What needs to be done —
Reproduce, word for word, the comments below from people opposing the NRA/City waterfront plan.

These people disagree with the NRA/City plan and added these comments:
  • While I could accept some development, it should much smaller than called for in the NRA's plan and should be 100% for public use.
  • I see the downtown waterfront area as a public asset and I disapprove of development that will primarily benefit the developers. Once Karp starts building we will have to adjust to change that is hard to envision at this time. I am not convinced that the argument that the NRA plan will add to the tax base is an adequate justification as I question if the increased tax revenue will be that significant to merit the development of the waterfront.
  • I prefer to see the public land protected and left as it is. No commercialization of the waterfront that has been public for so many decades. It would only serve to profit the few. I am not opposed to free public parking, but no garages above or below ground.
  • Time and time again, the citizens of Newburyport have said NO to building on the waterfront.
  • Only if: 1) there were adequate hydraulic and treatment capacity at the WWTF, adequate capacity in the sewer system, 2) adequate water supply resources, 3) adequate parking provided by the developer, 4) ongoing O & M costs for the above, all of which to be paid for by the developer, and 5) a higher sewer and water rate structure for non residential use would such new commercial development be acceptable. Otherwise, the residents would be subsidizing the development. Regardless of this development, the city should adopt a two or three tiered water and sewer rate structure.

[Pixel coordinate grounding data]
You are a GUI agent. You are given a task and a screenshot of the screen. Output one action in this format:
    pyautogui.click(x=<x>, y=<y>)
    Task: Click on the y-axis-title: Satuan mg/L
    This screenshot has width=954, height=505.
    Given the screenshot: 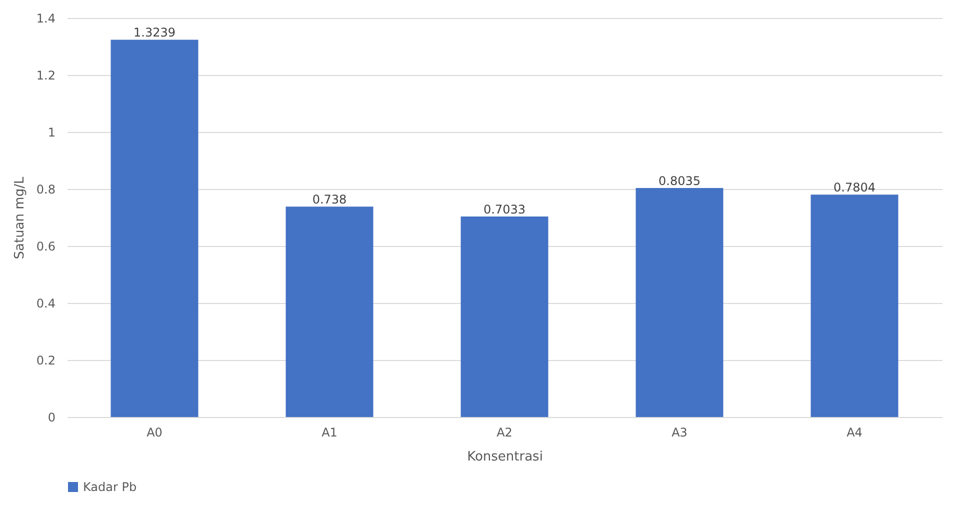 What is the action you would take?
    pyautogui.click(x=20, y=218)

Your solution —
These people disagree with the NRA/City plan and added these comments:
  • While I could accept some development, it should much smaller than called for in the NRA's plan and should be 100% for public use.
  • I see the downtown waterfront area as a public asset and I disapprove of development that will primarily benefit the developers. Once Karp starts building we will have to adjust to change that is hard to envision at this time. I am not convinced that the argument that the NRA plan will add to the tax base is an adequate justification as I question if the increased tax revenue will be that significant to merit the development of the waterfront.
  • I prefer to see the public land protected and left as it is. No commercialization of the waterfront that has been public for so many decades. It would only serve to profit the few. I am not opposed to free public parking, but no garages above or below ground.
  • Time and time again, the citizens of Newburyport have said NO to building on the waterfront.
  • Only if: 1) there were adequate hydraulic and treatment capacity at the WWTF, adequate capacity in the sewer system, 2) adequate water supply resources, 3) adequate parking provided by the developer, 4) ongoing O & M costs for the above, all of which to be paid for by the developer, and 5) a higher sewer and water rate structure for non residential use would such new commercial development be acceptable. Otherwise, the residents would be subsidizing the development. Regardless of this development, the city should adopt a two or three tiered water and sewer rate structure.